Case report: We present the case of a 63-year-old man who presented 15 years ago for the evaluation of a nonfunctional pituitary adenoma. He developed sudden onset unilateral hemianopsia, and the MRI exam revealed a voluminous sellar and parasellar mass, protrusive in the sphenoid and cavernous sinuses. Partial transfrontal resection of the tumor was performed, and the pathology and immunohistochemistry diagnosed a null cell nonfunctional pituitary macroadenoma. Due to the presence of a progressing, large, residual mass, radiotherapy was recommended and performed and the patient developed global hypopituitarism. After radiotherapy the patient presented with initial tumor regression, but in the following 14 years the tumor progressed, with narrowing of the visual field, requiring a new neurosurgical, transsphenoidal resection. The pathology revealed meningeal melanocytoma, and the diagnosis was confirmed by immunohistochemistry: positive for melan A, S-100 and HMB45 and negative for CK19, CK20 and GFAP, with low-grade proliferation risk Ki-67 = 12%.

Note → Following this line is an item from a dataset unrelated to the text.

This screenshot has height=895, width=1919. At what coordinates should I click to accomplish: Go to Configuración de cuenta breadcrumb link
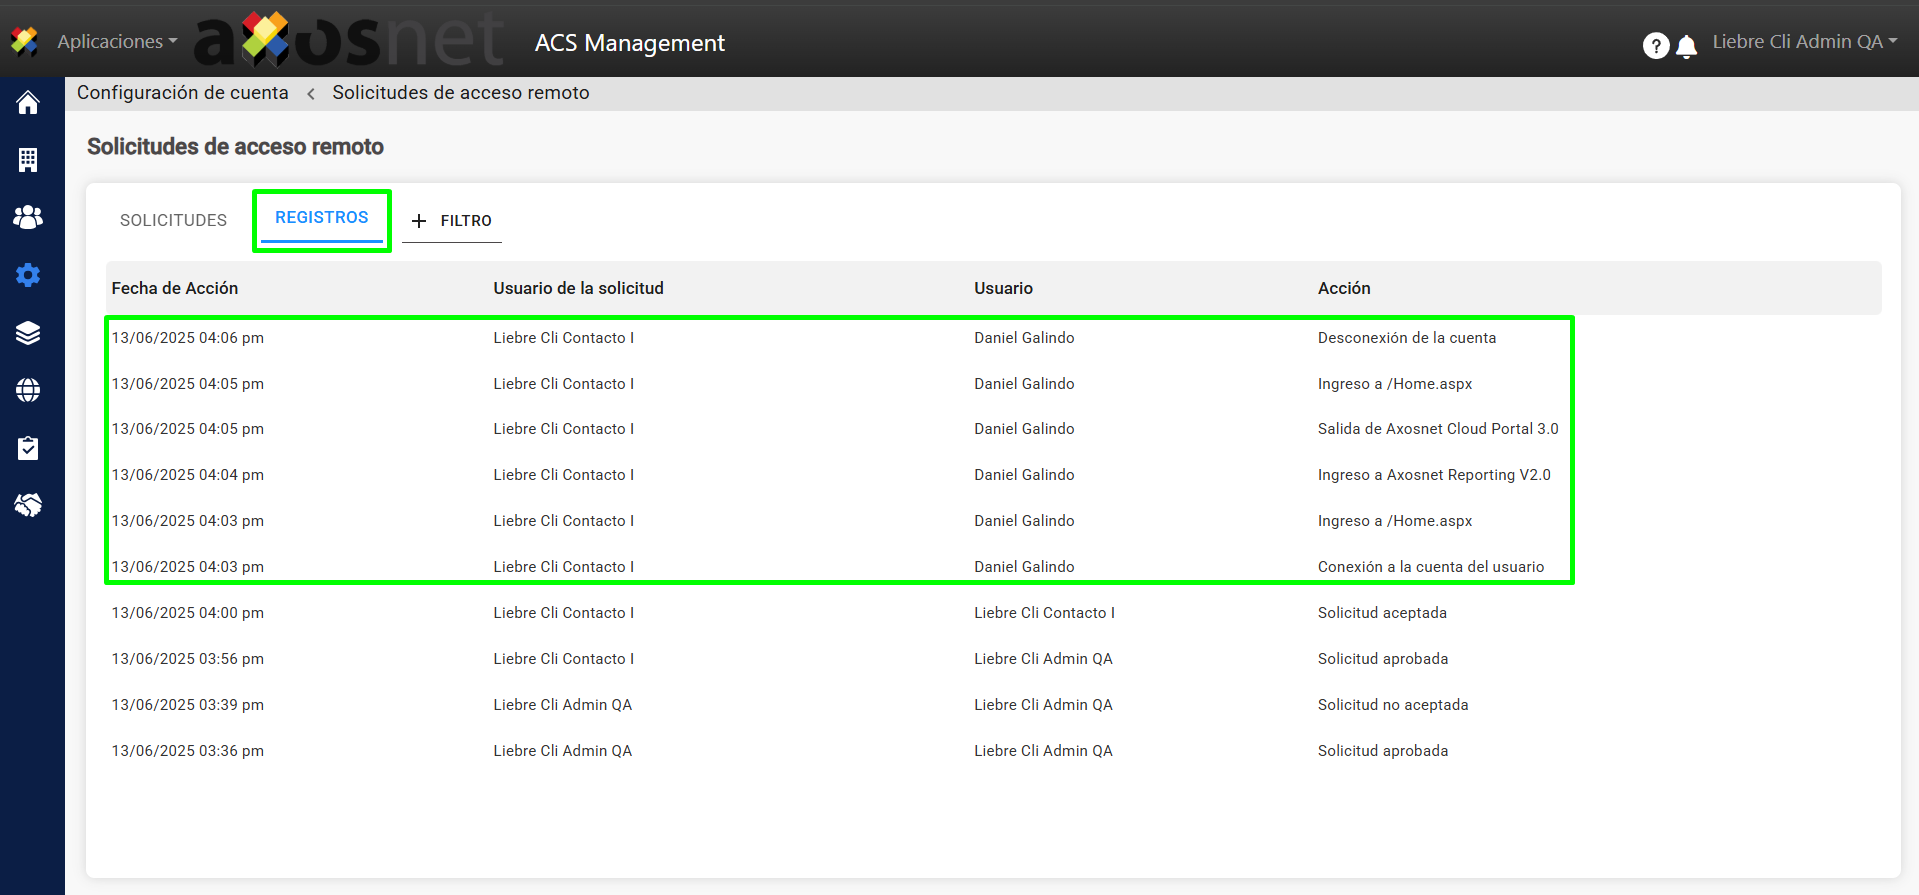pyautogui.click(x=183, y=93)
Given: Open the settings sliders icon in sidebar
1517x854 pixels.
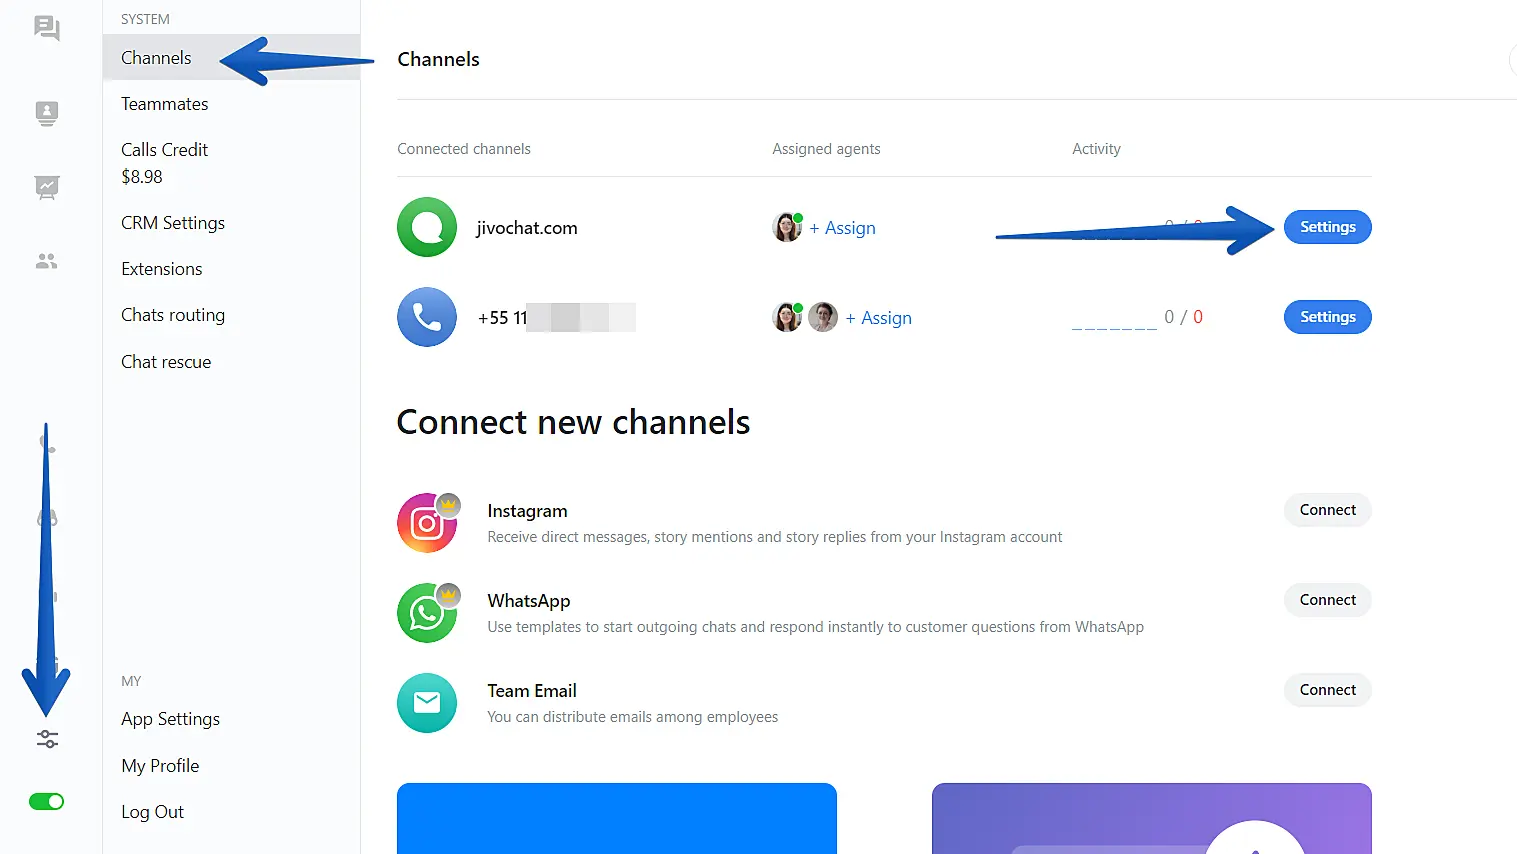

Conclusions: The association between meningeal melanocytoma and nonfunctional pituitary adenoma it is uncommon and represents a challenge for diagnostic and treatment. The gold standard therapy is complete surgical resection, but in cases with large residual tumoral mass or high proliferation risk, high-dose radiotherapy is recomended. Although benign, the meningeal melanocytoma can occasionaly relapse and present with malignant transition, so careful imaging surveillance is recommended.